Passage to read
Despite this broadly defined authority, the statute, codified at 18 USC § 3144, provides precious little guidance on the standards for assessing materiality, gauging the impracticability of securing their grand jury or trial testimony with a subpoena in the ordinary course, or how these uncharged yet detainable people should be housed and treated. Courts are highly deferential to the government on these matters, and, as a result, witnesses are routinely subjected to detention in local jails and face undue coercion to agree to be debriefed or otherwise cooperate in ways they may well have declined had they been a subpoenaed witness.

This process is deeply flawed and antithetical to the fundamentals of American criminal justice, and to the rights of individuals, particularly those not charged with any crime. The standard for establishing materiality or impracticability in these matters should be more clearly articulated and heightened. In the absence of meaningful change to the materiality standard, the government should at least be required to furnish nonpenal detention options and spare witnesses the indignity of being processed as if they had been charged with committing a criminal offense.

The U.S. District Court for the District of Columbia recently appointed us to represent a client who was arrested and detained under a material witness warrant. Most of the aspects of that representation remain sealed, but it garnered a significant amount of media attention. We will not discuss the facts in that case, but our experience highlighted for us several flaws in the material witness statute and process.

Historical Context and Applicable Precedent

Some form of the material witness statute has existed since 1789,[1] but the government began issuing thousands of material witness warrants in the mid- to late-1990s,[2] and prosecutors employed the statute often in the aftermath of the Sept. 11 attacks.

From 2002 to 2016, the number of material arrests increased by 43 percent, with more than 75,000 material witness arrests made during that time period. In 2016 alone, authorities made nearly 5,600 material witness arrests. Congressional research statistics suggest that the statute has been used primarily against foreign witnesses, many of whom remained in local jails for months.[3]

Reported court decisions provide little guidance on evaluating the validity of a material warrant, are exceedingly deferential to the government, and utterly fail to articulate alternative detention options.

Following 9/11, then-U.S. District Judge Michael Mukasey authored an influential decision that essentially abdicated establishment of materiality of the person’s testimony to the say-so of federal prosecutors.[4] The U.S. Court of Appeals for the Second Circuit, in a split decision (in which the majority was joined by a non-Article III judge sitting by designation) affirmed Judge Mukasey’s analysis and essentially ignored addressing the other requirement for a material witness — the standard for establishing “impracticability” of securing testimony with an ordinary subpoena, which is the standard that under which reviewing courts have traditionally employed a more robust review of government applications.[5]

These two influential decisions have effectively granted federal prosecutors expansive power (and limited judicial review) to secure material witness warrants.

Task set
a) Answer each question using the passage on the material witness statute.
(i) Since what year has some form of the material witness statute existed?
(ii) Approximately how many material witness arrests did authorities make in 2016 alone?
(iii) Which court appointed the authors to represent a client detained under a material witness warrant?
b) Write the next part of the passage on the material witness statute, continuing after its final sentence.
The material after this point comes from a separate source.

Material
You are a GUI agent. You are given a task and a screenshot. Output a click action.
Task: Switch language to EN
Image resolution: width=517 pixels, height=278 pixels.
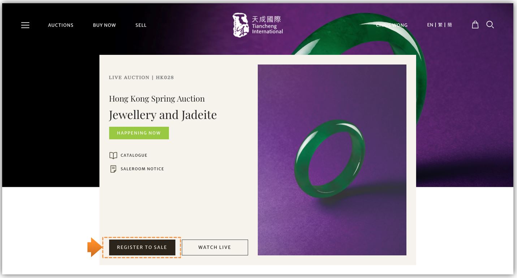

Answers to the exercise
a)
(i) 1789
(ii) Nearly 5,600
(iii) The U.S. District Court for the District of Columbia

b)
Proposed Amendments to the Statute

Sen. Patrick Leahy, D-Vt., led an unsuccessful attempt in 2005 to amend the statute and rein in the government’s expansive ability to detain material witnesses. The proposed amendments would have applied the more stringent standard of “clear and convincing evidence” for establishing whether the government successfully demonstrated both materiality and impracticability where prosecutors have not first served witnesses with a subpoena, and would have required material witnesses be detained, “to the extent practicable,” apart from accused or convicted criminals. The amendments also would have applied rigid time frames for the length of detention, and imposed congressional oversight on specific uses of the material witness statute.[6]

In light of the current application of the statute, these proposals should be revisited.

Flaws in the Statute

Deferring the question of materiality to the mere representations of prosecutors is, in effect, an abdication by the court. Presumably any witness the government seeks to present before a grand jury is “material” in the sense that the government seeks his or her testimony and believes it would be useful to the case. As such, the materiality prong is essentially meaningless. The standard should be more exacting in order to justify revoking the liberty of an uncharged witness, and require the government to detail how the witness is not merely material, but essential.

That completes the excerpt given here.